- [YOUR GOAL] Only the lines from the one with "[button] (750, 30)" to the end of the data below should be given again, exactly as written.

[Screenshot grounding data]
——————

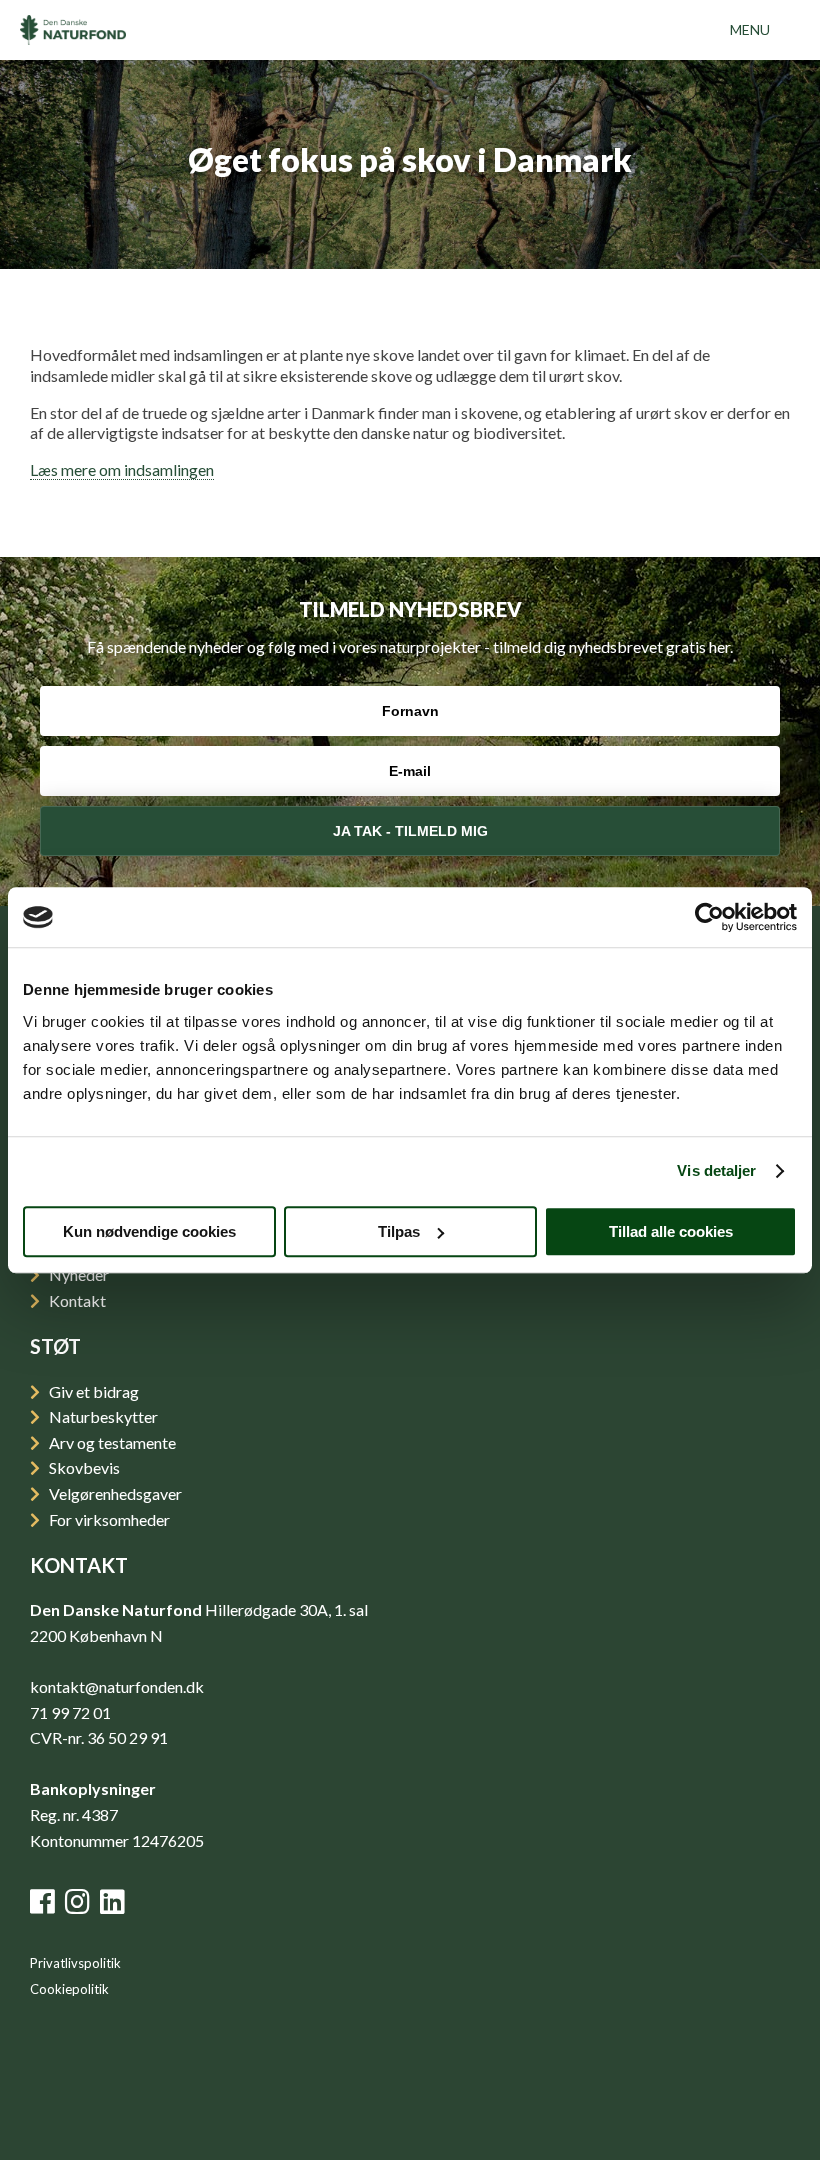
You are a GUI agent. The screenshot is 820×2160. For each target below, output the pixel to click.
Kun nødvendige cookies (149, 1231)
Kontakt (76, 1300)
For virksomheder (108, 1519)
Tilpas (399, 1231)
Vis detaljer (716, 1170)
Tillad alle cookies (671, 1231)
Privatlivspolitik (75, 1963)
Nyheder (77, 1274)
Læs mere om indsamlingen (122, 469)
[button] (750, 30)
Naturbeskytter (102, 1416)
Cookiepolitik (69, 1989)
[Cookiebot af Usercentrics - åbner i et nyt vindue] (709, 917)
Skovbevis (83, 1467)
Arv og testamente (111, 1442)
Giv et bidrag (92, 1391)
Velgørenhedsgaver (114, 1493)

——————

- [REPLY TO THE EXERCISE]
[button] (750, 30)
Naturbeskytter (102, 1416)
Cookiepolitik (69, 1989)
[Cookiebot af Usercentrics - åbner i et nyt vindue] (709, 917)
Skovbevis (83, 1467)
Arv og testamente (111, 1442)
Giv et bidrag (92, 1391)
Velgørenhedsgaver (114, 1493)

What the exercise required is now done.